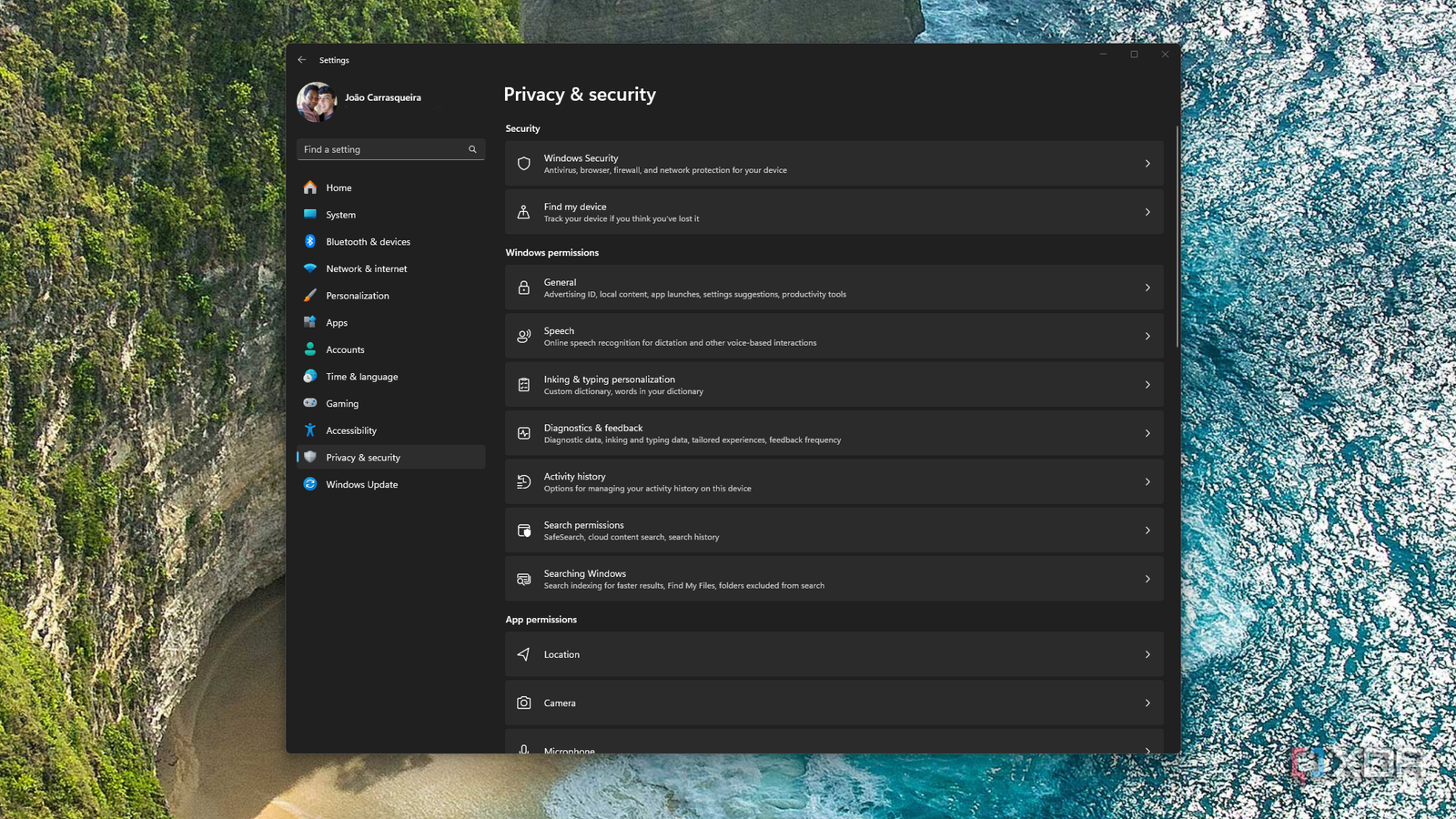Click the Find a setting search field
Screen dimensions: 1456x819
(382, 149)
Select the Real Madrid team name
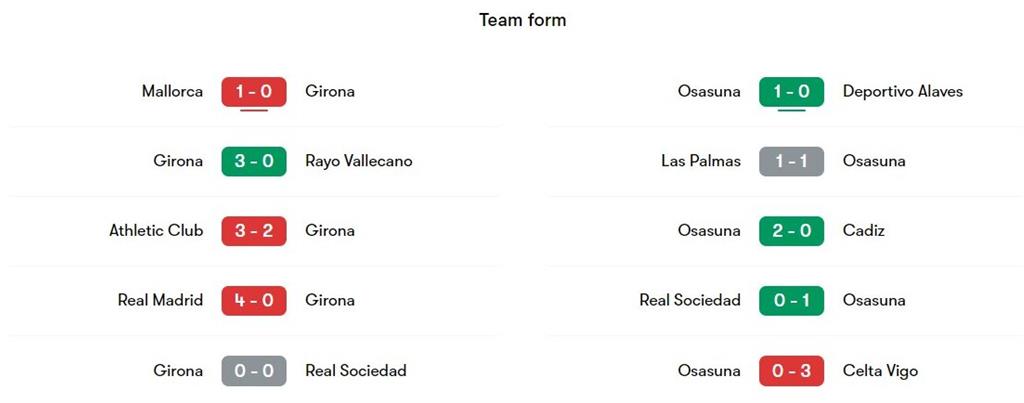The width and height of the screenshot is (1024, 403). (160, 301)
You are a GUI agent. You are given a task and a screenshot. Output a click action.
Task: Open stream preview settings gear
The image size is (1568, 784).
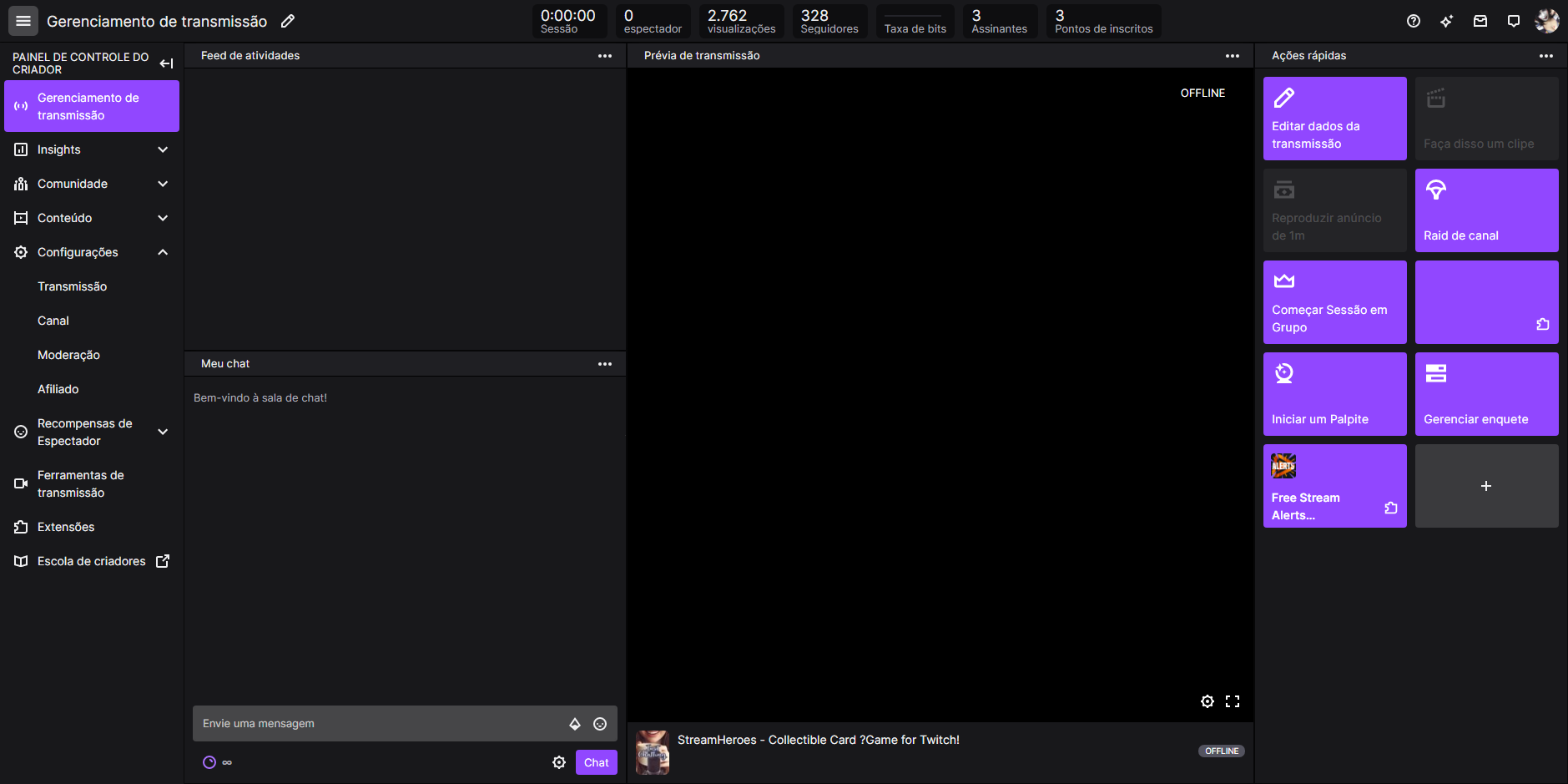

::::::::::

Please reproduce all of the records above word for word, leaving out the pictures.

### Final result
Click the Find a setting search field
Screen dimensions: 1456x819
(382, 149)
Select the Real Madrid team name
The width and height of the screenshot is (1024, 403). (160, 301)
You are a GUI agent. You are given a task and a screenshot. Output a click action.
Task: Open stream preview settings gear
The image size is (1568, 784).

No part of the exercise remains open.